> **TASK DESCRIPTION**: Every line from the one with "Where should I click to: Click" to the one with "Given: Open the", including those two, is to be copied exactly; all other lines of the entries below are left out.

[Saved entries]
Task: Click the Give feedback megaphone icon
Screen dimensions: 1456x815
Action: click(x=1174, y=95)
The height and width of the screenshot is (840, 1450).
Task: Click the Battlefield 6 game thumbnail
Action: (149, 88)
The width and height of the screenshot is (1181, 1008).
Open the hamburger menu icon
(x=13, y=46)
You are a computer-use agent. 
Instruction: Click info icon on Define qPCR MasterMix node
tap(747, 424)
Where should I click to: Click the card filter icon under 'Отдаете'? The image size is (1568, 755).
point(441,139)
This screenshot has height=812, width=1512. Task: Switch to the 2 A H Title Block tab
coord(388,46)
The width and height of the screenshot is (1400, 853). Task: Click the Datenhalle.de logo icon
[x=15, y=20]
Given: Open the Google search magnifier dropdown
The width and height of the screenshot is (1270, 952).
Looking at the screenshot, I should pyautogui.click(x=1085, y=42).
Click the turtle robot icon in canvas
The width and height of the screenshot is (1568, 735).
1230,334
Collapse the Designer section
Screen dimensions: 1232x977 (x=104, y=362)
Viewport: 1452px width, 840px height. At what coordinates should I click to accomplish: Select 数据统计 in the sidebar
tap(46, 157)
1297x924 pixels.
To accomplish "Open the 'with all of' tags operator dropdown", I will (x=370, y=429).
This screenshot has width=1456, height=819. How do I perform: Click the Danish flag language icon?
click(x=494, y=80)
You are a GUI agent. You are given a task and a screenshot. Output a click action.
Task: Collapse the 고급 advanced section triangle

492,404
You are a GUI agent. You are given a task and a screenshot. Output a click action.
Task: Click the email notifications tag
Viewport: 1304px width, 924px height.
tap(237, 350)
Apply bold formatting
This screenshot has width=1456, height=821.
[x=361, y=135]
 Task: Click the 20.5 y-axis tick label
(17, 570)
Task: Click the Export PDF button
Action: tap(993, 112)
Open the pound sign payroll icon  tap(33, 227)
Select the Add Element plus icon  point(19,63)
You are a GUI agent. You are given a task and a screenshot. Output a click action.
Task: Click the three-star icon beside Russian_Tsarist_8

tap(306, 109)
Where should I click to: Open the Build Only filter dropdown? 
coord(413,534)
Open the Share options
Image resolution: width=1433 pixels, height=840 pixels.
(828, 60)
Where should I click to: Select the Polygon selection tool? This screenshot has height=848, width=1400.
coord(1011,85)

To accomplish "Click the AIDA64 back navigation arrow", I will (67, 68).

> **SOLUTION FOR THIS EXERCISE**:
Where should I click to: Click the card filter icon under 'Отдаете'? The image size is (1568, 755).
point(441,139)
This screenshot has height=812, width=1512. Task: Switch to the 2 A H Title Block tab
coord(388,46)
The width and height of the screenshot is (1400, 853). Task: Click the Datenhalle.de logo icon
[x=15, y=20]
Given: Open the Google search magnifier dropdown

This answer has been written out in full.